Accuracy is about pinpointing the location of the the failing code. If we know where the offending code is, we can easily analyze what problem we caused, and move on to fixing the problem.

The trivial example is tests that check different methods. Of course, if one of them fails, we know where to look.

Here’s another simple case, on the same method. We have a PositiveCalculator class that its Add method adds two positive numbers,  or throws an exception if they are not so positive:

public int Add(int a, int b) { if ((a < 0) || (b < 0)) throw new ArgumentException(); return a + b; }

We can then write the following tests:

[Test]public void AddTwoPositiveNumbers_GetResult() { PositiveCalculator calculator = new PositiveCalculator(); Assert.That(calculator.Add(2, 2), Is.EqualTo(4)); } [Test]public void AddTwoNegativeNumbers_Exception() { PositiveCalculator calculator = new PositiveCalculator(); Assert.Throws<ArgumentException> (() => calculator.Add(-5, -5)); }

Looking at the tests, we already see they check two different behaviors. When we combine what we read from the tests, and the tested code, it’s easy to relate the parts of the code to each tests. So if one of them fails, we’ll know where to look.

Unfortunately code doesn’t always look like this.  It usually starts like that, but then grows to monster-size functions. When it does, it either becomes untestable, or incurs tests that are large, overlap each other, and test multiple things. None of those are accurate tests.

So what can we do?

Let’s start with the preventive measure: Don’t let the code grow. Be merciless about keeping methods small, and use The Single Responsibility Principle to extract code into smaller, easy testable and accurate functions.

But I didn’t write this code!

How do I make my tests accurate?

Here’s what you can do. Now that you have a test, or a bunch of them, it’s time to make use of them: Start refactoring the code. Having the tests in place, will tell you if you’re breaking stuff, and it’s very easy going back to working mode, because refactoring is also done in small steps.

Once you have broken the code into smaller pieces, you can now write smaller tests, which give  you the accuracy that the bigger tests didn’t have. In fact, you might want to replace the big tests with some smaller ones, if they give better information and performance for the same coverage.

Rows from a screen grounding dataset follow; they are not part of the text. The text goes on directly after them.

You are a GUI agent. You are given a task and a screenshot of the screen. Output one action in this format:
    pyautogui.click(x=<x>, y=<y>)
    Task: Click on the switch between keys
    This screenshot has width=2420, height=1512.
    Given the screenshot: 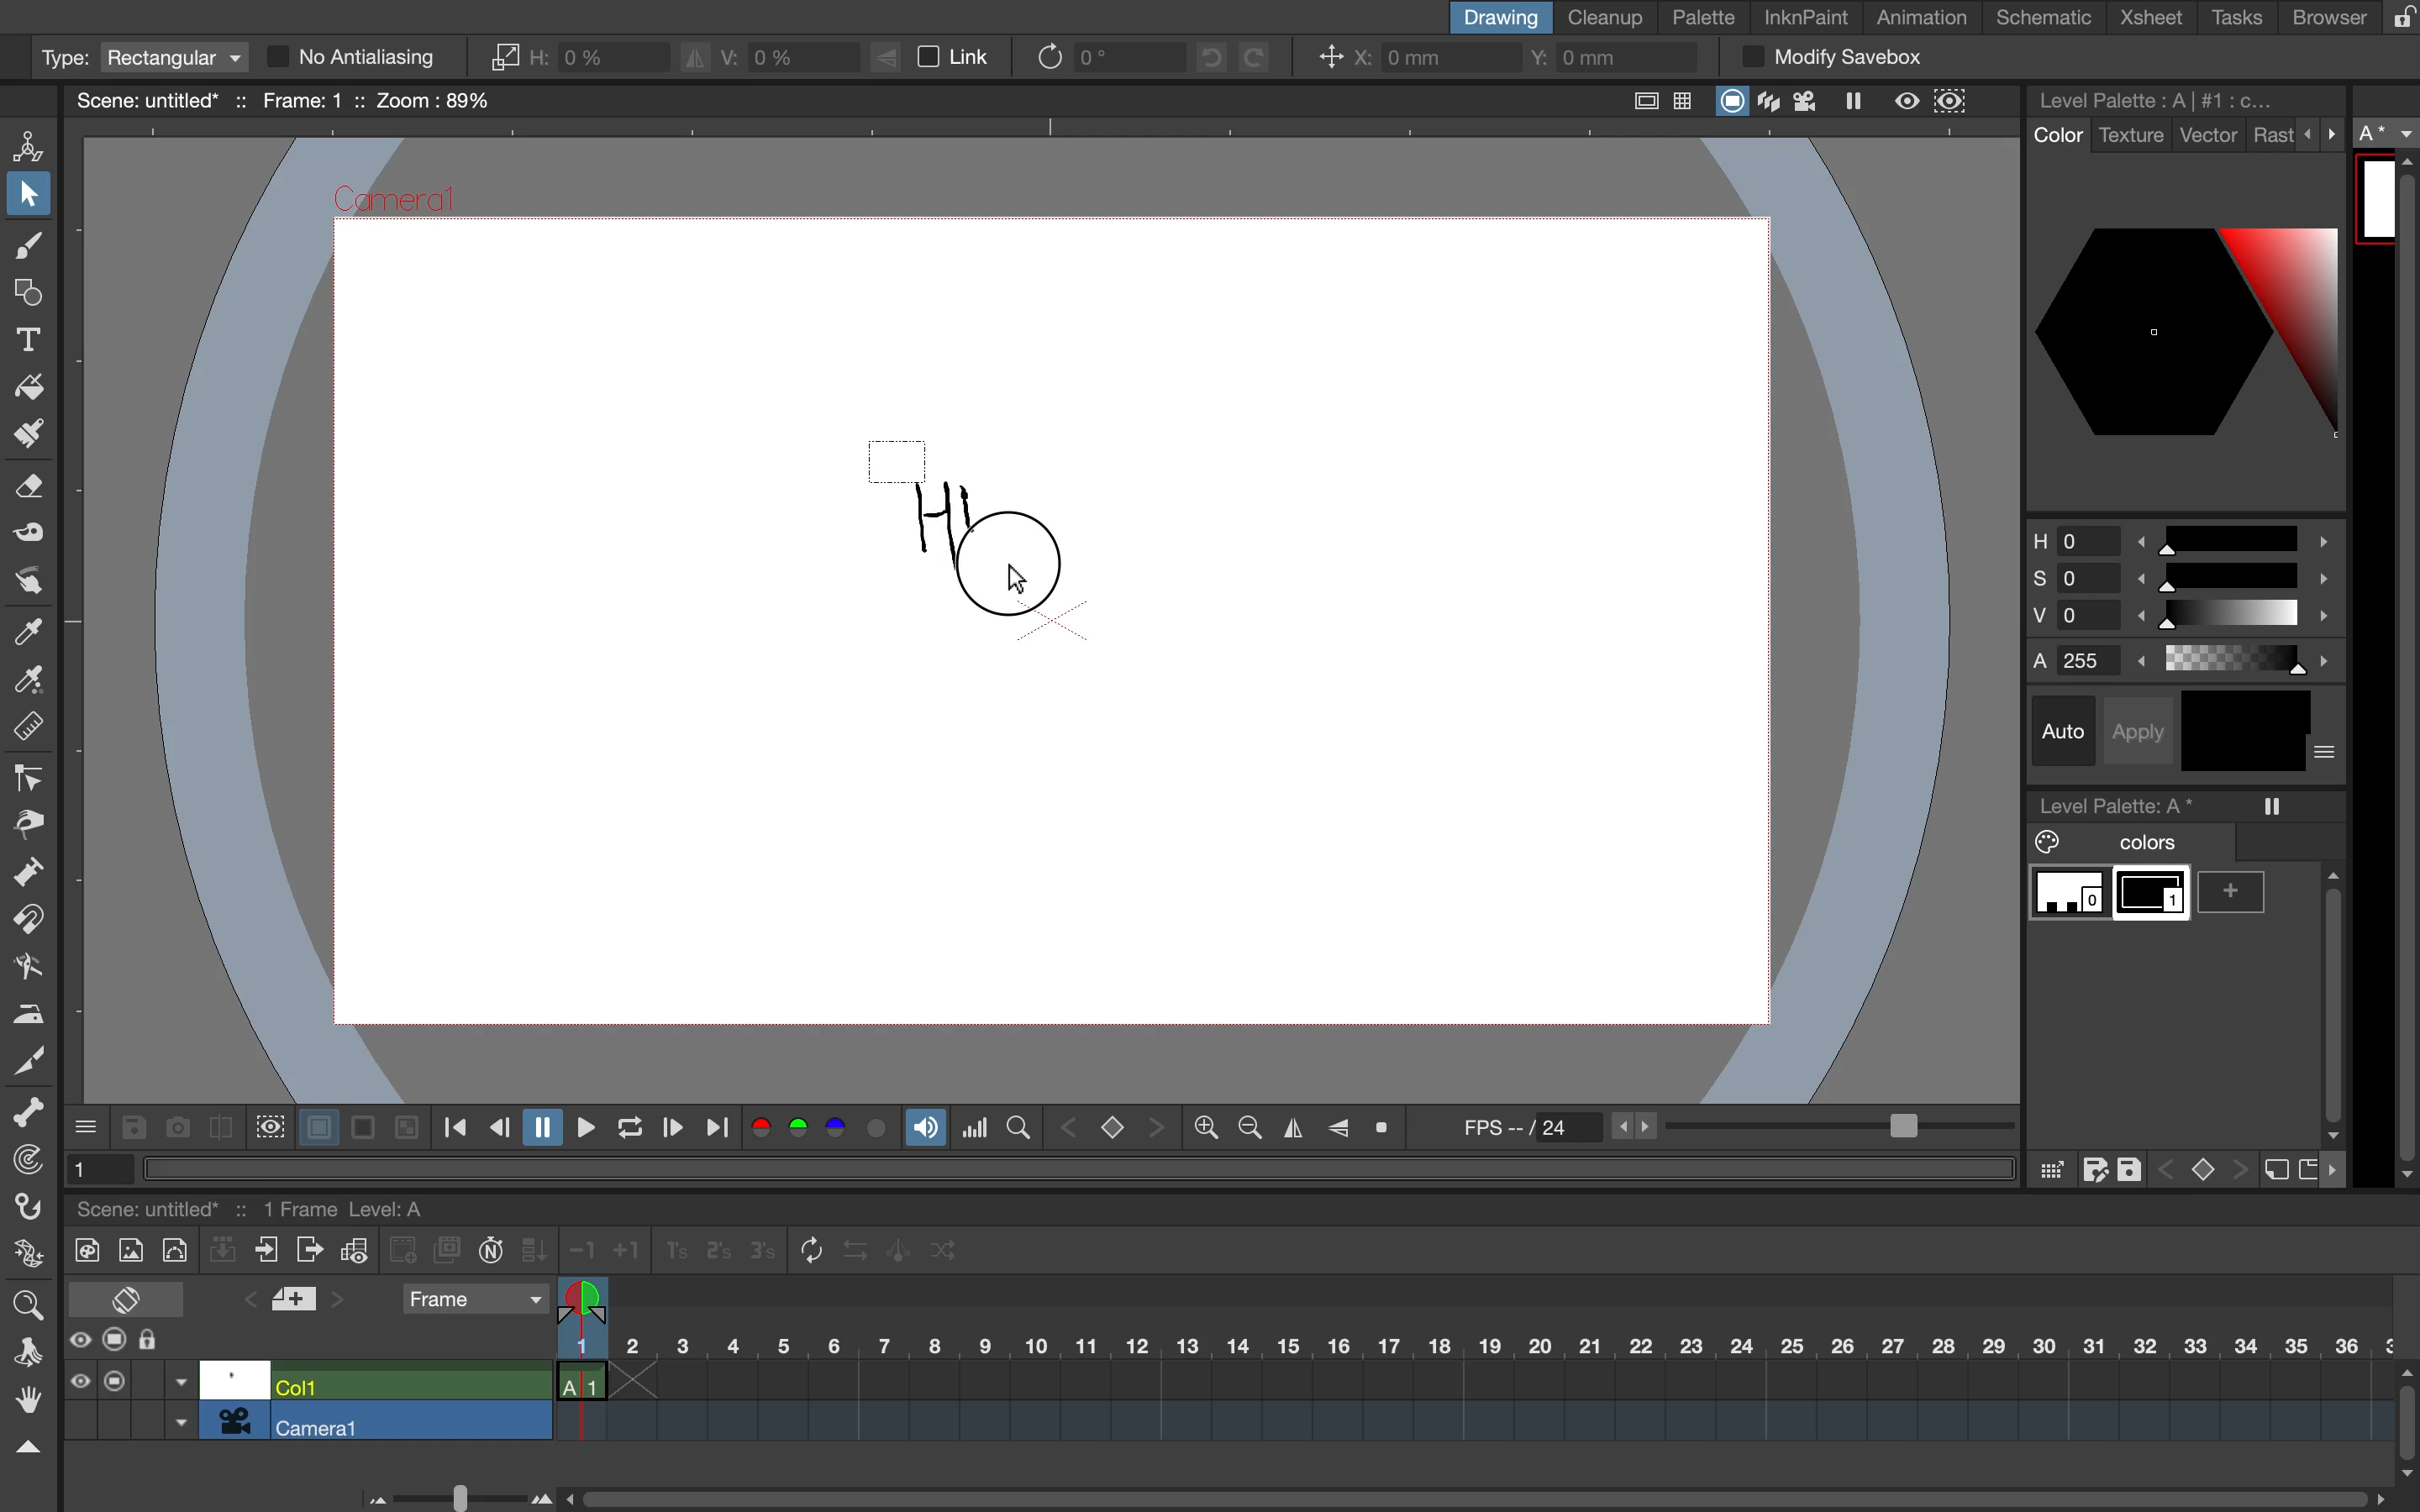 What is the action you would take?
    pyautogui.click(x=1111, y=1126)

We can also make the tests more accurate with the following methods:
  • One Assert per test – When you check only one thing, chances are that your test is more accurate than when checking multiple things. If you have more Asserts in your tests, break them into multiple tests.
  • Test shorter scenarios – In legacy code, it’s tempting to test large scenarios, because the code does a lot, and does not expose entry points to single operations. Try to test shorter scenarios rather than long ones, and smaller objects rather than large one. Try to break long scenarios into short ones. If you use the big tests to refactor the code, you can then write smaller, more accurate tests.
  • Mock unrelated stuff- If you have dependencies that do multiple things, and therefore make longer scenarios, mock them. You’ll make the test more accurate because it now runs through the relevant code you’re interested in.
  • Check the coverage – Visually if possible. IDEs and tools that show visual coverage on the code are awesome, because they add another visual clue to where the impacted code is. On trivial code they don’t matter much, but on complex code, you can compare paths of different tests, and by applying some elimination, you can find out where the problems are. You can also use the visual paths as feedback to how accurate your tests are, and if they aren’t, make them more so.
Accuracy helps us fix problems quickly. But it’s definitely not so easy to come by, because it depends very much on the tested code. However, using the combination of the methods I suggested, and making use of working to test to refactor and simplifications, test accuracy is definitely within reach.

Next up: Differentiation.
For training and coaching on testing and agile, contact me.

Test Attribute #3 - Speed

This is the 3rd post on test attributes that were described in the now more famous “How to test your tests” post.
  
There’s a story I like to tell about my first TDD experience. You’ll have to hear it now (some of you for the n-th time).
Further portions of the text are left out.